The areas with CNMA status within the Aberdeen agglomeration are shown in Appendix 1. The CNMA to NMA review process will, amongst other steps, verify the noise model findings and assumptions in comparison to physical features which are evident on the transport network. The assigning of Noise Management Areas and subsequent appraisal, planning, and prioritisation of potential mitigation measures in the NMAs form a core part of the Action Planning Process.

It is estimated that within the Aberdeen agglomeration a minimum of 4100 people are housed within the road CNMA approximate areas and a minimum of 600 people are housed within the rail CNMA approximate areas.

1.11 Identification of Candidate Quiet Areas

The END recognises the importance of the preservation of existing quiet areas. Access to quiet areas and peaceful soundscapes is generally known to bring about a range of benefits to human health and well being. [11] [12] 'Quiet Areas' are not specifically defined in the Directive, rather they are recognised as areas to be determined by the Member State and which are subject to noise falling beneath a limit value set by the Member State.

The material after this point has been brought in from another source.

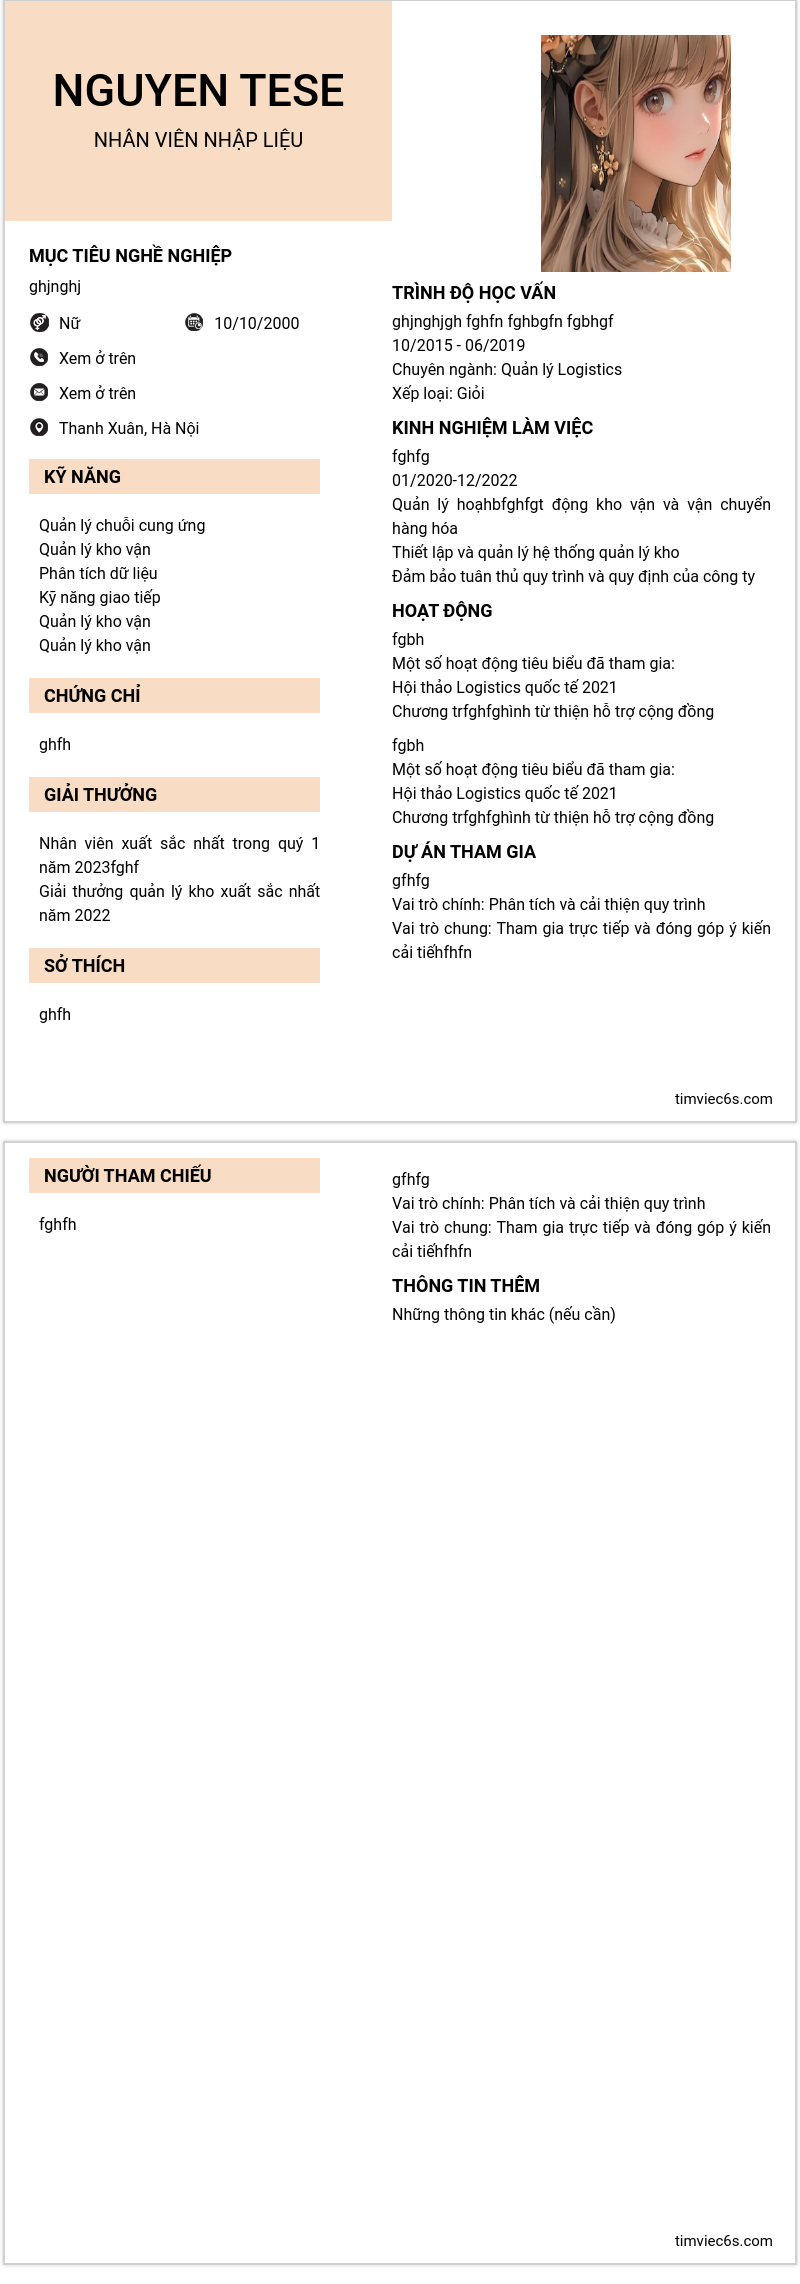
Task: Click the calendar icon beside the birth date
Action: [x=194, y=322]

With that in mind, a study by the Transport and Research Laboratory ( TRL) [13] was used as a basis for identification of 'Quiet Areas' in Scotland. It was decided by SENSG that Quiet Areas should be defined as areas which are a minimum of 9 hectares and in which at least 75% of the area is subject to noise levels not exceeding < 55 dB L day. In addition, for the second round of mapping SENSG decided that any local authority within an agglomeration boundary can, with good and justifiable reasons, request that an area be classified as a Quiet Area.

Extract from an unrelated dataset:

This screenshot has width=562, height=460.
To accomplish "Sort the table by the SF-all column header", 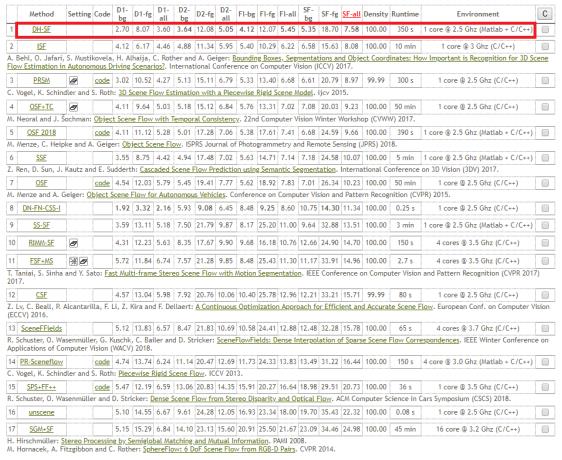I will (x=351, y=14).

In addition to identifying candidate noise management areas (described above), the strategic noise mapping exercise can also be used to identify Candidate Quiet Areas ( CQAs). As with the CNMA process, there are a series of steps to be taken to determine which of the CQAs will fully progress to actual Quiet Area status. This is covered in separate Technical Guidance [14] . The areas with CQA status within the Aberdeen agglomeration are shown in Appendix 2. These CQAs were obtained from national data sets and maps and local knowledge will be used to identify and assess any other potential CQAs during the consultation process.

1.12 Action Planning

The Directive requires that action plans are produced for each of the qualifying agglomerations, major airports and major transport systems. The content of the Action Plans are however for member states to determine but based on some minimum requirements as set out in Annex 5 of the Directive. This action plan document provides the basic outline of how we intend to manage noise and preserve quiet areas. On that basis, action plans are largely focused on taking forward the candidate noise management areas and quiet areas identified by the strategic noise mapping and prioritisation exercises described previously.

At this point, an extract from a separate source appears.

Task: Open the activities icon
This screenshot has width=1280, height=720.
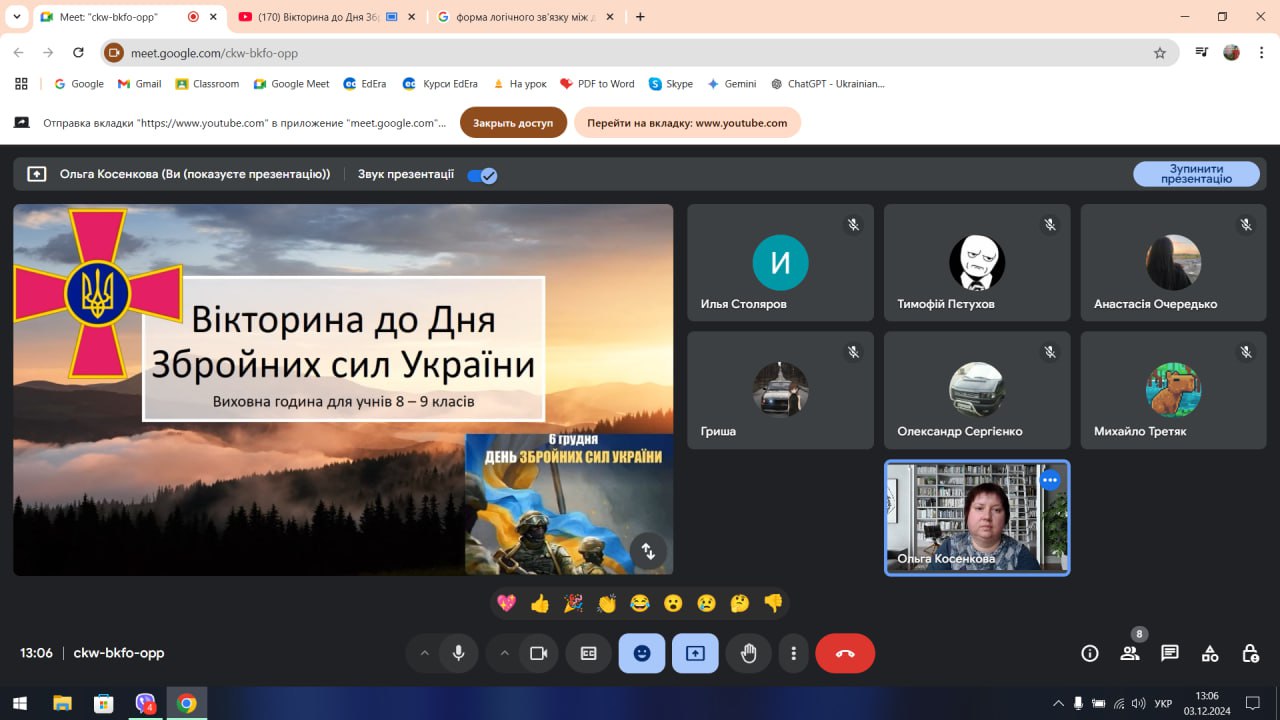Action: (1210, 653)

Scotland's Greenspace Map http://www.greenspacescotland.org.uk/scotlands-greenspace-map.aspx is a world first; no other country has mapped its greenspace in this way. This interactive map provides information about the type and extent of greenspace in urban Scotland ( i.e. towns and cities with a population of over 3000). It was compiled in 2011 from greenspace data provided by the 32 Scottish Councils. Although Greenspace Map does not directly use the term quiet it does embrace the concept of passive recreation and breathing spaces which are defined as an, 'oasis of calm amongst city bustle'. Defining Quiet Areas as part of the Action Planning process can be seen as an extension of that work.

The preliminary actions to be undertaken as part the action planning process are set out in Table 3 below.

Table 3 - Preliminary actions as part of planning process

Preliminary Actions Anticipated Completion Date
Assess all CNMA's as set out in the previously published guidance10 20th April 2014
Assess all CQA's as set out in the previously published guidance14 20th April 2014

1.13 Noise Mitigation Measures

A number of road infrastructure developments are programmed over the next 5 years that will reduce noise levels across the CNMAs.

The most significant of these is the Aberdeen Western Peripheral Route ( AWPR) which will provide a link from the north to the south enabling traffic to bypass Aberdeen. Benefits will be most apparent on Anderson Drive and Auchmill Road where the traffic flow is predicted to reduce by 5-10%, with associated reduction in noise levels. Traffic flows will also reduce on the majority of the other CNMAs. Preparation works commenced in 2013 and completion of the AWPR is predicted by 2018.

A Third Crossing over the River Don is also a major development that will provide a new route to reduce congestion at the existing 2 crossings over the River. The Crossing will particularly reduce the traffic flow on parts of King Street, parts of Great Northern Road and Auchmill Road, again with an anticipated noise reduction in the CNMAs in these areas. Construction is due to commence in 2014 for a late 2015 opening.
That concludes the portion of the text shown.